I never saw her at school again. But, I’d, often gotten reminded of her, just, never, missed her at all.
More than a dozen years later, I became a teacher myself. I’d, come to understand, that nobody was born, teacher, some can fight off the evils within ourselves, some couldn’t. Some knew to keep one’s own sense of cruelty in check, some couldn’t. Perhaps, she wasn’t, naturally, “evil”, I only hope, that she, wasn’t, teaching anymore!

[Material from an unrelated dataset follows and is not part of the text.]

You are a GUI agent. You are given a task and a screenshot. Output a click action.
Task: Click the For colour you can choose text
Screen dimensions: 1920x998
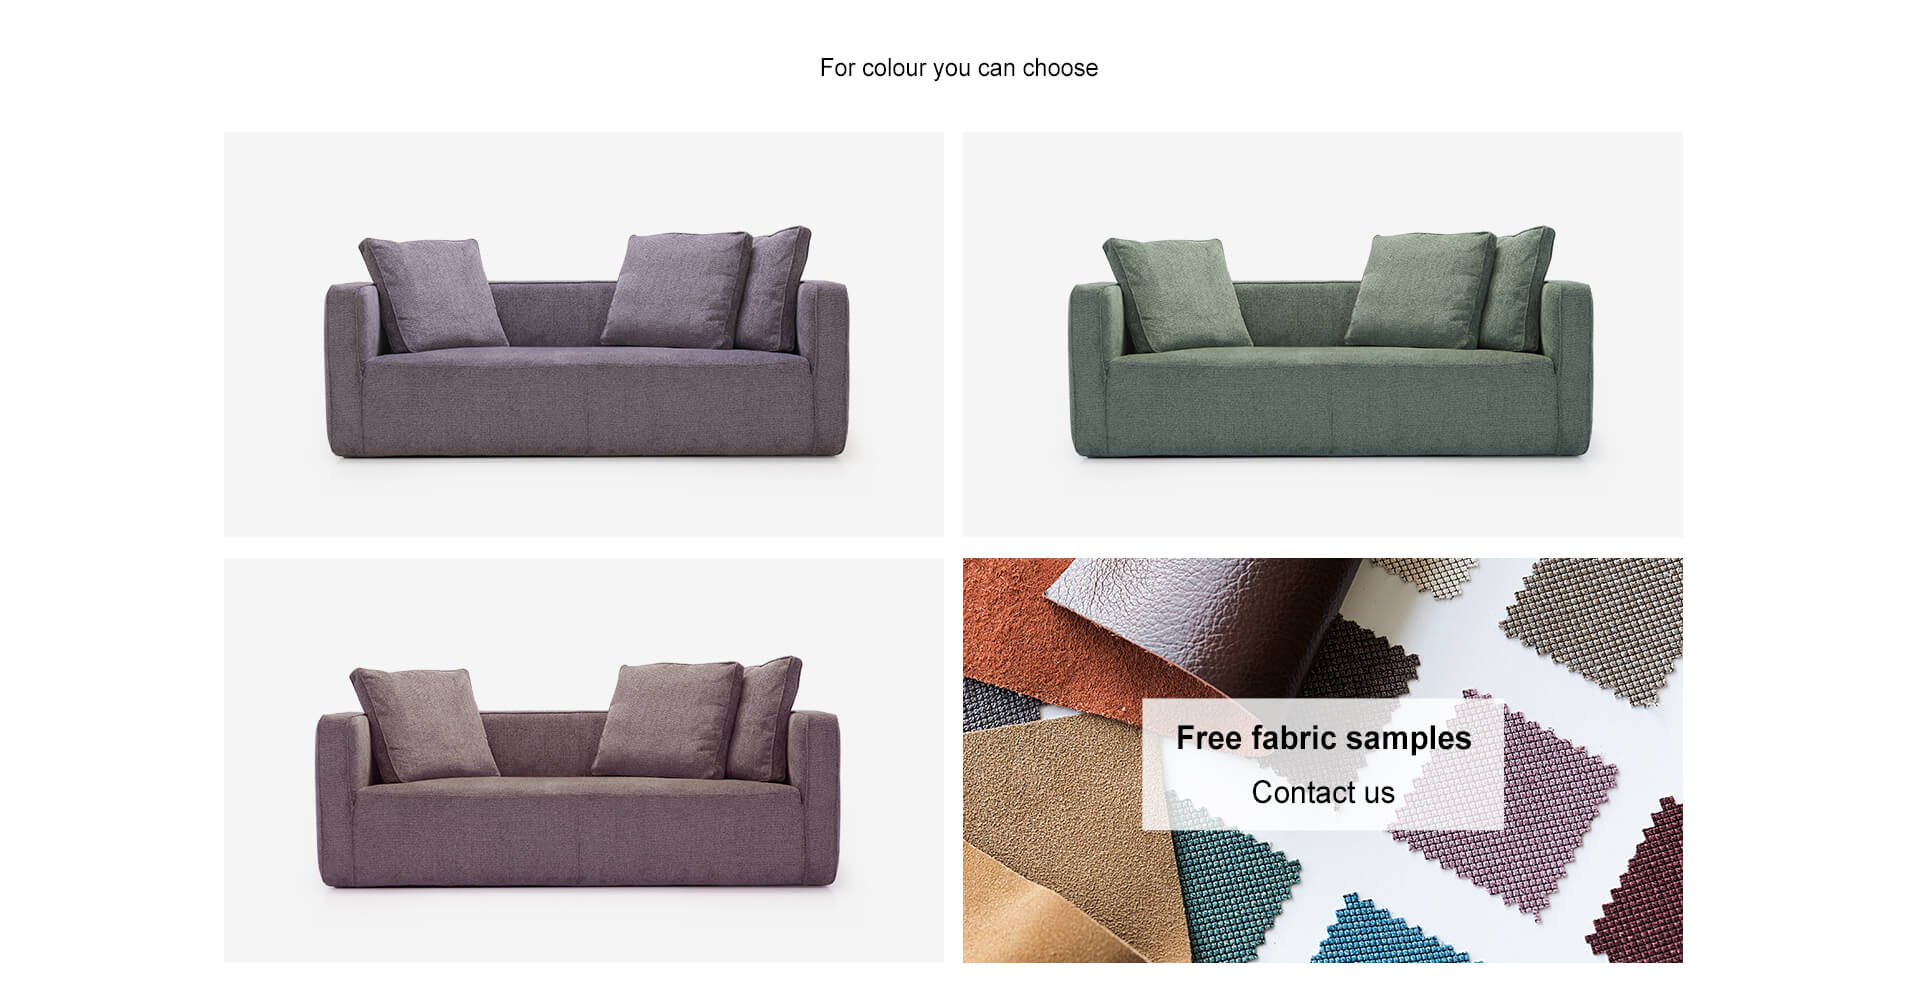click(958, 68)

Sometimes, I am unsure, of how the sense of suppression in my personality had been formed because of this past experience. But, it’s, no longer important to me, as I, came close to age thirty now. But, what was always on my mind was Yo, how did he grow up? Does he, still, wear his, lonely expressions on his face
My last moments of “intimately relating” to Yo was one afternoon, when we’d, stopped carrying on in conversations in between the classes, as our “children” hugged onto my thighs, and started, I’d screamed toward him, “Hey dad! Why don’t you come and discipline your children!”, Yo was busying on something, he’d, left it behind instantly, rushed in, and, successfully, ward off the “children”. At that very moment, Yo appeared as, this hero who’s, unfraid, strong.
And so, the teacher may have, gone overboard in expecting this female student to perform well, and, the teacher was, fitting this young child, into adult shoes she wasn’t, quite ready for, and she’d, suffered for it, but, after the teacher explained things, she’d, come to understand, and, the “trainings” that this person received in the third grade, had certainly helped her, to become, this easier to get along, this kinder person as she grew older.